Search code examples
nlpnltksentiment-analysiswordnetsenti-wordnet

Classifying negative and positive words in large files?


I am trying to get the count of positive and negative in a very large file. I only need a primitive approach(that does not take ages). I have tried sentiwordnet but keep getting a IndexError: list index out of range, which I think it's due to the words not being listed in wordnet dictionary. The text contains a lot of typos and 'non-words'.

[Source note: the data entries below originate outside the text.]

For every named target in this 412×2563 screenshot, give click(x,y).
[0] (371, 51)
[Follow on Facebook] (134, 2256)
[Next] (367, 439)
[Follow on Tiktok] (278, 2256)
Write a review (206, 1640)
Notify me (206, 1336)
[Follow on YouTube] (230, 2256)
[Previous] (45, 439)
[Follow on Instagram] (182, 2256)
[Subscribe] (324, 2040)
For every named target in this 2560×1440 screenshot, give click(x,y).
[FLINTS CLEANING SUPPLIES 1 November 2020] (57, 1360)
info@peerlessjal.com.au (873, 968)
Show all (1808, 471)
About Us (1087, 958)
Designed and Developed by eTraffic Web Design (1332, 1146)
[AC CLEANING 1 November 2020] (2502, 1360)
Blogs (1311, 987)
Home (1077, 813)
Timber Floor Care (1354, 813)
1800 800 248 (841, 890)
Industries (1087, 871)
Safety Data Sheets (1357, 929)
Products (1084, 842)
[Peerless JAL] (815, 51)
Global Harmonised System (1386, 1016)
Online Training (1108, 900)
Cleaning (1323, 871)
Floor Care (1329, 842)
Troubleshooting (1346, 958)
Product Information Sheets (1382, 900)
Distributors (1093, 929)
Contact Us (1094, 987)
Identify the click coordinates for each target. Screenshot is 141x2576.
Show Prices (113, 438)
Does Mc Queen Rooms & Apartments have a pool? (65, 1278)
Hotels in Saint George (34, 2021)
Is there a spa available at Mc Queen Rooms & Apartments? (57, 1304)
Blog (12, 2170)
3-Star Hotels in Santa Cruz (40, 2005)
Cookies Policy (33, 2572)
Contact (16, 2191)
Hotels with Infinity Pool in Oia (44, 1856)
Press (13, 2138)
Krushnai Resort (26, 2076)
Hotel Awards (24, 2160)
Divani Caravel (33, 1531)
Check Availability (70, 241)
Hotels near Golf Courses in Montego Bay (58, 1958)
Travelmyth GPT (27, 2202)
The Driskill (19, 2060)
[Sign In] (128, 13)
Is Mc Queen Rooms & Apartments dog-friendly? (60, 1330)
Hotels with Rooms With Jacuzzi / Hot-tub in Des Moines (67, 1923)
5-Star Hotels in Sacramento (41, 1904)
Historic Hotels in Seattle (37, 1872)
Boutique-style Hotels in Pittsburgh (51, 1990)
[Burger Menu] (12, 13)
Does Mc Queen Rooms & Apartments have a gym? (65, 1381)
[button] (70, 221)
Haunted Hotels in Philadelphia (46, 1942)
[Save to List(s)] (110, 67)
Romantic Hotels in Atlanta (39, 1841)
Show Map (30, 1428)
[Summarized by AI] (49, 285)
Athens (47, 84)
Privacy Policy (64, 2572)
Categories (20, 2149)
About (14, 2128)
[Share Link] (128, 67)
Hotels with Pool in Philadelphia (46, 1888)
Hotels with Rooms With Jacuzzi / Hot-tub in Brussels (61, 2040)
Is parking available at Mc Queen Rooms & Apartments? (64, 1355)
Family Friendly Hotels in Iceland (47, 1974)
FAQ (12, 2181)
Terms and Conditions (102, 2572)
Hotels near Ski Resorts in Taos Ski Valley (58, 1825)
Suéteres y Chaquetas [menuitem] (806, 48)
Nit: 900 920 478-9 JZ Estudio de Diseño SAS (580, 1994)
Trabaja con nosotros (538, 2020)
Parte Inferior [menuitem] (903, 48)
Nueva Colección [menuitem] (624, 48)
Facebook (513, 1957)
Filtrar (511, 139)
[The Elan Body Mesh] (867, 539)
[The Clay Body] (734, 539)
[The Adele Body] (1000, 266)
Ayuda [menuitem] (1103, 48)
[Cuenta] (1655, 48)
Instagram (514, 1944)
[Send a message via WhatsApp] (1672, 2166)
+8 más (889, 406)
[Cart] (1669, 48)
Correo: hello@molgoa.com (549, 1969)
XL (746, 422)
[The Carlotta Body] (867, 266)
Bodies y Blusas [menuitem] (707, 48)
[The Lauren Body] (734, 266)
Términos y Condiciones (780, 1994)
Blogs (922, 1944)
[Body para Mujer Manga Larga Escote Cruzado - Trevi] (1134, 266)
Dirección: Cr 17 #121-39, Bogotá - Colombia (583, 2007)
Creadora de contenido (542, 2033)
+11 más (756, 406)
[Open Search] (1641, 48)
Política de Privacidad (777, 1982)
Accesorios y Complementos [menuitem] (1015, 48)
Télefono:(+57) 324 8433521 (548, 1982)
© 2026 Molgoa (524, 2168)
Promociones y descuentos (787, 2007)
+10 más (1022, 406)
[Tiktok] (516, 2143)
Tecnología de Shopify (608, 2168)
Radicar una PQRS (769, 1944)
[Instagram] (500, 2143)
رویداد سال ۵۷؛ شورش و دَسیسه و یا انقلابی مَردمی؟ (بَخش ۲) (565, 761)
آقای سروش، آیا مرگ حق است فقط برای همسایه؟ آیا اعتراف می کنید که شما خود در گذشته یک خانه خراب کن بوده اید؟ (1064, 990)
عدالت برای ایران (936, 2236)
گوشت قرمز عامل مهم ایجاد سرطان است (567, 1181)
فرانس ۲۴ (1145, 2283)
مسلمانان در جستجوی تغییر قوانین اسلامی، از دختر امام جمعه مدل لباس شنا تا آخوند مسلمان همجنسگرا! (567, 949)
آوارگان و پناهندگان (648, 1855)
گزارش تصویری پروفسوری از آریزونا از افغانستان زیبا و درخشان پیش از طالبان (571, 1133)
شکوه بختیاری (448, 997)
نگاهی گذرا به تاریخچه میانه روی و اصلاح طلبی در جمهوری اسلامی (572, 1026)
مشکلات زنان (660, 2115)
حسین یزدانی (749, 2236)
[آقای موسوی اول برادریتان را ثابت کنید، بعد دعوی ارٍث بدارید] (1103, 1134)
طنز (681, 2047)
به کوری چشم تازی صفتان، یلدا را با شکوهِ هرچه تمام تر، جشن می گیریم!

If someone could give any suggestion, I would be very grateful!


Solution

  • It all depends on what your data is like and what is the final objective of your task. You need to give us a little bit more detailed description of your project but, in general, here are your options: - Make your own sentiment analysis dictionary: I really doubt this is what you want to do since it takes a lots of time and effort but if your data is simple enough it's doable. - Clean your data: if your tokens aren't in senti-wordnet because there's too much noise and badly spelled words, then try to correct them before passing them through wordnet, it will at least limit the number of errors you'll get. - Use a senti-wordnet alternative: accorded, there aren't that many good ones but you can always try sentiment_classifier or nltk's sentiment if you're using python (which by the looks of your error seems like you are). - Classify only what you can: this is what I would recommend. If the word is not in senti-wordnet, then move on to the next one. Just catch the error (try: ... except IndexError: pass) and try to infer what the general sentiment of the data is by counting the sentiment words you actually catch.

    PS: We would need to see your code to be sure but I think there's another reason why you're getting an IndexError. If the word was not in senti-wordnet you would be getting a KeyError, but it also depends on how you coded your function.

    Good luck and I hope it was helpful.